#### EXERCISE MATERIALS
— Start —

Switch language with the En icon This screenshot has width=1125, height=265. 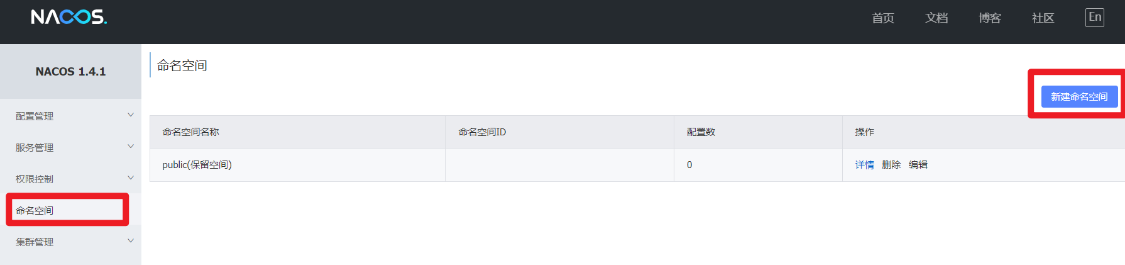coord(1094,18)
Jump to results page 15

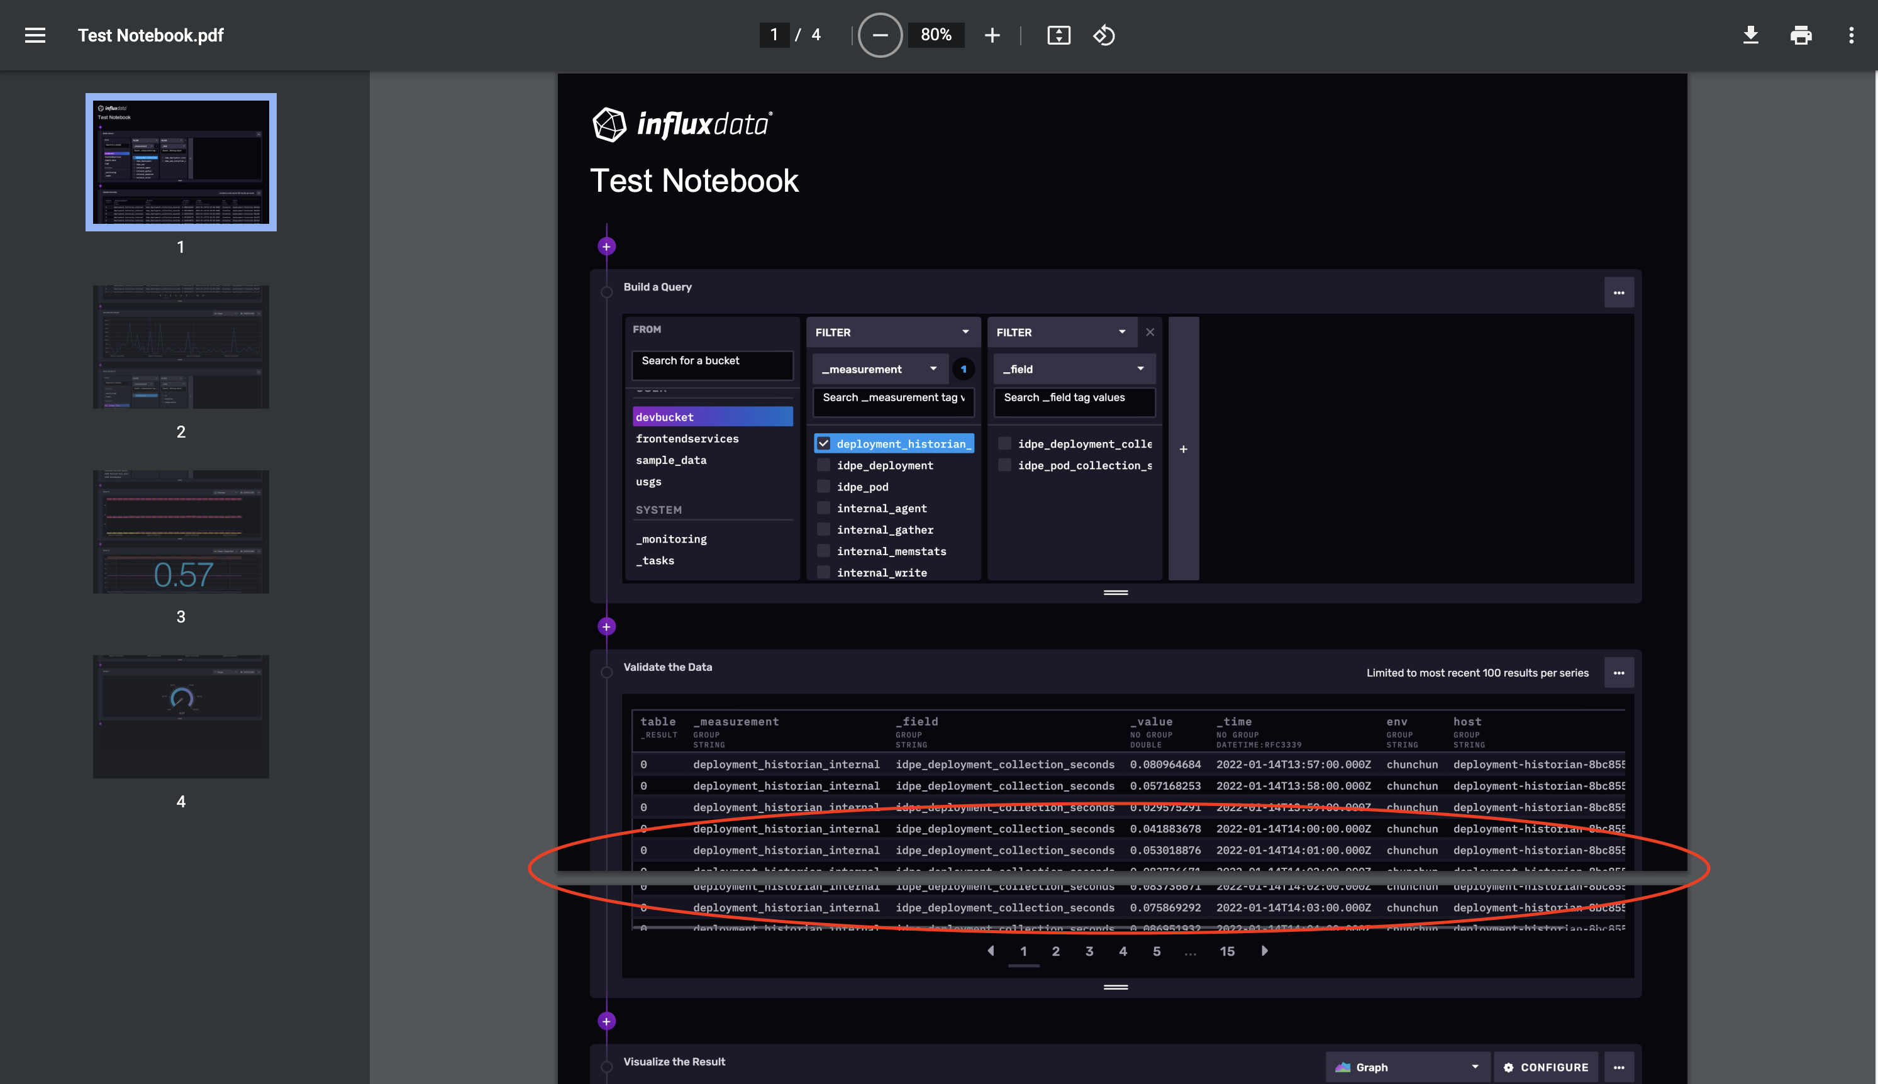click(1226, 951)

— End —
— Start —

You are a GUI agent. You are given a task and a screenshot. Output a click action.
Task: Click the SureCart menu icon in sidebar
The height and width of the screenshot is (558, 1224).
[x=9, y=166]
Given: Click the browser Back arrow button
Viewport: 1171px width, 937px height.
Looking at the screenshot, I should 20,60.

— End —

#### PROMPT
Copy out the lines verbatim, beginning at the line that contains "You are a GUI" and stopping after the line that contains "Looking at the screenshot, I should 20,60.".

#### RESPONSE TO THIS EXERCISE
You are a GUI agent. You are given a task and a screenshot. Output a click action.
Task: Click the SureCart menu icon in sidebar
The height and width of the screenshot is (558, 1224).
[x=9, y=166]
Given: Click the browser Back arrow button
Viewport: 1171px width, 937px height.
Looking at the screenshot, I should 20,60.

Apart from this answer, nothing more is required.